* **Prompt**
Each record that follows is to be output in full, precisely as written.

* **Task inputs**

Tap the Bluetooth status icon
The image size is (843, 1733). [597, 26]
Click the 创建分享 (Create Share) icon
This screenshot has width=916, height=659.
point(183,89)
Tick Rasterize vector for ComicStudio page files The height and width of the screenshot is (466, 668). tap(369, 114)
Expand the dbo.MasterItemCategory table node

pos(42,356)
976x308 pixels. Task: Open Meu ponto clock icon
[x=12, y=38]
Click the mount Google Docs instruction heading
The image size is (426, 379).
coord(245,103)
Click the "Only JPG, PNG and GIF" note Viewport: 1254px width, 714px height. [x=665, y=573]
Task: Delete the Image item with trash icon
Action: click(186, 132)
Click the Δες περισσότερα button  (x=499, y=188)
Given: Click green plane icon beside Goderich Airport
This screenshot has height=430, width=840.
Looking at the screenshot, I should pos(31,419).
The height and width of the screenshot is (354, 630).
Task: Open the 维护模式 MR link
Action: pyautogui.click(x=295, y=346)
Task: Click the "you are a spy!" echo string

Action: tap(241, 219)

* **Reply to the exercise**
Tap the Bluetooth status icon
The image size is (843, 1733). [597, 26]
Click the 创建分享 (Create Share) icon
This screenshot has width=916, height=659.
point(183,89)
Tick Rasterize vector for ComicStudio page files The height and width of the screenshot is (466, 668). tap(369, 114)
Expand the dbo.MasterItemCategory table node

pos(42,356)
976x308 pixels. Task: Open Meu ponto clock icon
[x=12, y=38]
Click the mount Google Docs instruction heading
The image size is (426, 379).
coord(245,103)
Click the "Only JPG, PNG and GIF" note Viewport: 1254px width, 714px height. [x=665, y=573]
Task: Delete the Image item with trash icon
Action: click(186, 132)
Click the Δες περισσότερα button  (x=499, y=188)
Given: Click green plane icon beside Goderich Airport
This screenshot has height=430, width=840.
Looking at the screenshot, I should pos(31,419).
The height and width of the screenshot is (354, 630).
Task: Open the 维护模式 MR link
Action: pyautogui.click(x=295, y=346)
Task: Click the "you are a spy!" echo string

Action: tap(241, 219)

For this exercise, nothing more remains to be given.